Toronto Hash Mob huddle up deciding to hit Yonge and Dundas Square. Currently home of Toronto International Film Festival. New play in the playbook, never let Goodster decide on direction. So we didn’t. We marched down to Queen St. passing the Eaton centre south side. Then headed north up Yonge St. to the square. It’s estimated 40,000 people are in Toronto’s downtown core on weekends. Marketing agencies hire people to hussle. This summer, I got three bottles of Franks Red Hot, tried bottled diet Coke and and some other crap beverage I can’t even remember. But I accepted it.
Just like how people accepted Free Marc Emery water for your bong or marijuana plants. We used Toronto Hash Mob as street team! By pushing us away from US Consulate the cops did us a favor. There’s no one on University Ave. Everyone is milling on Yonge St. Remarkably the stage was empty when we arrived at Yonge and Dundas Square.
I practically ran to stake our claim. Suddenly people and TIFF festival goers enjoying an un-eventful afternoon we treated to a Toronto Hash Mob performance. “Unfortunately Woody Harreleson was booked today. So you get me.”

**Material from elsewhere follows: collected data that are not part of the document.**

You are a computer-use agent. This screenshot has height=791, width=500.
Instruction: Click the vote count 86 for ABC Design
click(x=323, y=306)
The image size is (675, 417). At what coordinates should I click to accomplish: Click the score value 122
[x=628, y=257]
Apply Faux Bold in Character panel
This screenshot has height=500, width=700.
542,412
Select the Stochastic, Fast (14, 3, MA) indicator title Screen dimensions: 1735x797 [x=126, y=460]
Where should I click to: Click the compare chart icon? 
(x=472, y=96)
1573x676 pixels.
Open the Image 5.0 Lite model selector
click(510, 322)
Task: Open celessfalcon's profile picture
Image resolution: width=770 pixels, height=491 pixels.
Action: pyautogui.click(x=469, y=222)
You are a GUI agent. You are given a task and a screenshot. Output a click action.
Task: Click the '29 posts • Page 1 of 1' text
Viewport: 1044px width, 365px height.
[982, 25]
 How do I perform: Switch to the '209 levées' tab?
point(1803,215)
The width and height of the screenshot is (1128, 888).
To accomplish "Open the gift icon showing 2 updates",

During TIFF hotel and restaurant workers have been staging information pickets. Martin Sheen marched one day! Micheal Moore used his stage time to speak about war dodgers. I tagged back in Maddchronic. Who did his routine. Checked on Goodwin who was happily blasting tunes from his sound truck. Then thanked the cops for pushing us into a much better spot.
Maddchronic tagged me back for our finisher. Happy and high he DX crotch chopped when he said Smoke It. Anyone interested in where we get our performing skills from should see our beta site 420Wrestling.
Great day, Toronto! We had so much fun infotaining the public.